# Anyone live around jumeriah towers?!



## Danbirch28 (Feb 3, 2011)

I'm looking for a room to rent and I hear the towers are the best place

If anyone lives there please tell me...

Is it good for the metro?
Close to the beach!?
Generally a nice atmosphere?!

Now just need to find a room!!!


----------



## david.harmon (Dec 20, 2010)

I assume you're speaking of Jumeriah Lake Towers (JLT). I don't know if there is an actual Jumeriah Towers, but there might be.

I live in JLT, which is the name of the neighborhood, not an actaul tower. There are several towers within JLT: Saba 1 thru 3, Dubao Gate 1, Madina, Green Lakes, Icon Tower, Armada, Icon, etc. 

JLT runs along Sheihk Zayed Rd and sits in between the JLT and Dubai Marina Metro stations. Across SZR is Dubai Marina, which you can walked to using either Metro skywalk. 

I work and live here and I like it very much. It seems to be mostly corporate expat employees living in this area. It's close to the metro, markets, Dubai Marina, beach, and Al Battuta Mall.


----------



## rebeccatess (Dec 17, 2009)

gulfnews : No service here where are the shops?


----------



## Danbirch28 (Feb 3, 2011)

Hi Rebecca do u live around JLT?!

How u find Dubai?!


----------



## david.harmon (Dec 20, 2010)

rebeccatess said:


> gulfnews : No service here where are the shops?


There’s some truth, but more exaggeration in this article. On the front side of JLT – that runs along Sheikh Zaid Rd. – there still is road construction that has eliminated sections of sidewalks. You have two choices, walk on the street along the construction barrier or walk along the dirt away from traffic. Either way is not ideal, but it is what it is. The walk from JLT Metro to Dubai Marina Metro, there is about 90% sidewalk, so it’s not that bad. There are towers that are behind the ones that are in front of SZR. I’m sure there are areas that are not pedestrian friendly, but there aren’t many areas in Dubai that are. In that respect, I think Dubai Marina is far worse.
There are a lot of commercial spaces available than there are open shops, no doubt about it, but the article gives the wrong impression. There’s a good grocery store called Park & Shop at the foot of Saba 1. It’s a decent and very clean store. You’ll find your everyday common needs there, but maybe not specialty items. There’s a Q’Mart at the foot of Mag 212 and another store (can’t remember the name). Between the two you can find most of your common needs as well. Another decent grocery store sits at the foot of Gold Crest that has good stuff. There are decent restaurants and fast food places that deliver and deliver fast, 2 dry cleaning/laundry places that I know of, and a few saloons for both men and women.
If this sounds completely inadequate to a person then I would consider that person to be in the “High Maintenance” category and should consider a neighborhood that has all the bells and whistles that one desires. Have fun paying for those High Maintenance rents.

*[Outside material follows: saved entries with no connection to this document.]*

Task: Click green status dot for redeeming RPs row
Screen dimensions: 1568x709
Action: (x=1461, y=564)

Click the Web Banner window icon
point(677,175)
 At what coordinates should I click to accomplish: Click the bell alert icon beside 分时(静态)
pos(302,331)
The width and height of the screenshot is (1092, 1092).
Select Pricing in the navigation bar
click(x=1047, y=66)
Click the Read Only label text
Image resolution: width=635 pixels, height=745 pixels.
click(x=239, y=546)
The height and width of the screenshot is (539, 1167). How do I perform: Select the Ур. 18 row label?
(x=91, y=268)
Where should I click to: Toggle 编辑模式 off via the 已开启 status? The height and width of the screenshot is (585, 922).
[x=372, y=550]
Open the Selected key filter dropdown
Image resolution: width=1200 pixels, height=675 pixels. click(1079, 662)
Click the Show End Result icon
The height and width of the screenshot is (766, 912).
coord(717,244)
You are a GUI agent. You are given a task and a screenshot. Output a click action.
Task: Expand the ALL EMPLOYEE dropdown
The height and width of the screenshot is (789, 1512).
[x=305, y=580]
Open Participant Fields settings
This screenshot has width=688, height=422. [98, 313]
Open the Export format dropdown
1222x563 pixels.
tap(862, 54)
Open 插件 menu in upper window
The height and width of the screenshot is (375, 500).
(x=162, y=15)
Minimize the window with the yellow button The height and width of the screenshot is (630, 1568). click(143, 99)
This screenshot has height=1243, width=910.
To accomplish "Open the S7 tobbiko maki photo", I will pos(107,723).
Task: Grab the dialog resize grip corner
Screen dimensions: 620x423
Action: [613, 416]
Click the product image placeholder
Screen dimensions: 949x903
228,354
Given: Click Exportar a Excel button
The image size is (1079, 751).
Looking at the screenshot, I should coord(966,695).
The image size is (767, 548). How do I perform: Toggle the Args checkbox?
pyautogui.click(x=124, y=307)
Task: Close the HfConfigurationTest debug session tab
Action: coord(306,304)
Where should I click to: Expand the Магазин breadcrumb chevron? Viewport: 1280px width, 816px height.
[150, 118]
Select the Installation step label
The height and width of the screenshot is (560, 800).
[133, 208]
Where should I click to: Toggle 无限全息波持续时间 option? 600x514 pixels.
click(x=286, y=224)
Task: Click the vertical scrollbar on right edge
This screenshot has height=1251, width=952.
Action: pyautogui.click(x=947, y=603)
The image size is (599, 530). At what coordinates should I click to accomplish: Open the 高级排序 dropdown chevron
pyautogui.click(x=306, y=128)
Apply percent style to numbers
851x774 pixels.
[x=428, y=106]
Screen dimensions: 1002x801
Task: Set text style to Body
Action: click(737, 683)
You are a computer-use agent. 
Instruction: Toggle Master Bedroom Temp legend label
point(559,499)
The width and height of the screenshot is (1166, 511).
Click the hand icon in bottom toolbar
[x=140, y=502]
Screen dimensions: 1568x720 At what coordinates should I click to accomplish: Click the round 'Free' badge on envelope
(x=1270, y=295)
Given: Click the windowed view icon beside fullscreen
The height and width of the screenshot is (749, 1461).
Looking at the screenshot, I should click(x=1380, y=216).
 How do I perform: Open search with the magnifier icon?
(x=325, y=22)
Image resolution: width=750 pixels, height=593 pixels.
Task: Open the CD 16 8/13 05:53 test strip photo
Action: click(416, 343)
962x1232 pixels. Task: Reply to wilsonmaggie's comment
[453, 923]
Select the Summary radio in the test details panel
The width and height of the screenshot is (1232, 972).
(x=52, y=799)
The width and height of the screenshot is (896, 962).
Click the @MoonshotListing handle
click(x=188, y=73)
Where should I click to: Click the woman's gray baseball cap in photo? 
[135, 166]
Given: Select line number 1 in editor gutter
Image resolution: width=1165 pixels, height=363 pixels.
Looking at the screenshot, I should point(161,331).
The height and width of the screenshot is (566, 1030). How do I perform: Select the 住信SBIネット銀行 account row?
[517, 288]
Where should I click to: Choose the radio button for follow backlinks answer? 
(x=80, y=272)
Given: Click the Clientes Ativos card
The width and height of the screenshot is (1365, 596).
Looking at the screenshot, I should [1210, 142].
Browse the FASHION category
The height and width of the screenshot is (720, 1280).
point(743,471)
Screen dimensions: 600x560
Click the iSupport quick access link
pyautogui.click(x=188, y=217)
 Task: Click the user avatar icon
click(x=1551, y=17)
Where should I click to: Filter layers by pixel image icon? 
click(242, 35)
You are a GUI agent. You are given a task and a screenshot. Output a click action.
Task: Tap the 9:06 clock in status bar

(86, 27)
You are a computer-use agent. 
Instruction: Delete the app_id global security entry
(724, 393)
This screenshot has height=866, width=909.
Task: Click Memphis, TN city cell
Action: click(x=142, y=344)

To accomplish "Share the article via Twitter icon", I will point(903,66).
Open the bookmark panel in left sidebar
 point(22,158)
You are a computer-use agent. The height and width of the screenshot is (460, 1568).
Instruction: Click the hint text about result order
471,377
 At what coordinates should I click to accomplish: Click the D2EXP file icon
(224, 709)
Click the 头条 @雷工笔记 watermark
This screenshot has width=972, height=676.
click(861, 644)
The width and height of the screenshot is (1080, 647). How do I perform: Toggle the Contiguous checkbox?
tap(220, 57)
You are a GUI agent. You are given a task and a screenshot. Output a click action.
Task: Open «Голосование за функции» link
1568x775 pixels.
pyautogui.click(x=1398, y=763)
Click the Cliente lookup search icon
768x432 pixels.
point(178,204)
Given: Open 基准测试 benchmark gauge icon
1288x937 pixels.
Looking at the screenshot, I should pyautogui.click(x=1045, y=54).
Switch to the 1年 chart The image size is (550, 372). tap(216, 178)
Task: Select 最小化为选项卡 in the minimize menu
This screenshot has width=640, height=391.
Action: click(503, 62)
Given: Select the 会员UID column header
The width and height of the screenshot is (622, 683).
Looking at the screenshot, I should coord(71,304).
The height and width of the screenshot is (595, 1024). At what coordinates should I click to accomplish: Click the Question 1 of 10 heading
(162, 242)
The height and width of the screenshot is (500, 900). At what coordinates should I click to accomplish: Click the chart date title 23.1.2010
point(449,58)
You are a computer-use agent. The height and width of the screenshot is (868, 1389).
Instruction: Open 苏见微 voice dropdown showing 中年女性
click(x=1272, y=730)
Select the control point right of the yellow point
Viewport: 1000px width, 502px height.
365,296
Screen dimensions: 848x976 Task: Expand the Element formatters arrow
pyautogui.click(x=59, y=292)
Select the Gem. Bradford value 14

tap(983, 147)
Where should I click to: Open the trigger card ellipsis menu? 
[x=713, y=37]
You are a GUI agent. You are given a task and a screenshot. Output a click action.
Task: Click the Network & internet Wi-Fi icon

I rather pay less and be in walking distance of those places, but if one wants it at their door step, be prepared to pay a pretty penny. 
I’m in no way an advocate or property owner in JLT, just giving my honest opinion as a renter.


----------



## Danbirch28 (Feb 3, 2011)

Thanks David your feedback has been great, I'm gonna be managing one of the fitness first health clubs and so I saw that JLT looked a nice area, beach etc


----------



## david.harmon (Dec 20, 2010)

Danbirch28 said:


> Thanks David your feedback has been great, I'm gonna be managing one of the fitness first health clubs and so I saw that JLT looked a nice area, beach etc


Your welcome.

If that's the Fitness First gym at Al Battuta Mall, then getting there from JLT is an easy Metro ride. Just 2 stops from the JLT Metro station.

Also, next to AB Mall is The Gardens and Discovery Gardens apartments. That would be even closer and rents are reasonable there. However, I don't know anything else about it. You'll have to search the forum for more info.

Good luck to you.


----------



## dizzyizzy (Mar 30, 2008)

Danbirch28 said:


> Thanks David your feedback has been great, I'm gonna be managing one of the fitness first health clubs and so I saw that JLT looked a nice area, beach etc


There is no beach at JLT. The beach is on the Marina side.


----------



## Danbirch28 (Feb 3, 2011)

Is it far to walk?!?! These forum sites are pretty cool

How's Dubai ?!


----------



## Tropicana (Apr 29, 2010)

I stay at JLT, however I wouldnt recommend it if you dont have a car.

If you do, its quite a good area, most towers have great views (when compared to the Marina), parking is not an issue, and rents are lower than at the Marina yet you are just 5 minutes from the Walk and Bin Battuta Mall. 

I wouldnt walk from JLT to Marina.

So overall I like JLT and you often get value for money, but you have to drive everywhere...


----------



## dizzyizzy (Mar 30, 2008)

I'm guessing the walk is around 30 min. Should be ok during winter but too much for summer months, although it gets too hot to go to the beach anyway.


----------



## david.harmon (Dec 20, 2010)

Tropicana said:


> I stay at JLT, however I wouldnt recommend it if you dont have a car.
> 
> If you do, its quite a good area, most towers have great views (when compared to the Marina), parking is not an issue, and rents are lower than at the Marina yet you are just 5 minutes from the Walk and Bin Battuta Mall.
> 
> ...


I walk to Dubai Marina from JLT all the time, but only because the weather is nice at this time of year. Come summer, forget about it! I'll be afraid to walk to the mailbox because of how hot it gets around here.


----------



## Moe78 (Oct 29, 2010)

In the summer you can't get out for 5 minutes before you start to sweat! 

JLT is a nice place to be because it's close to a lot of other places, the roadworks in the area are a pain and the place is like a maze but you get used to it. It has two Metro stations, one at each end and a walkway to the Marina across the street. The Marina side is where beach is so you would have to walk from your building over to the walkway, walk across then walk from the front of the Marina to the back. I've done it before in Winter but in the Summer it is hard enough just getting to your car sometimes!


----------



## desertdude (Nov 22, 2010)

I went to JLT yesterday, confusing as fark and nothing but a big construction site. You couldn't pay me to live there, well you could but you get my point 

I guess if you can compromise living in a nice building/apt in the middle of an industrial zone they I guess yeah. Oh and a car yeah, your not going anywhere without one.


----------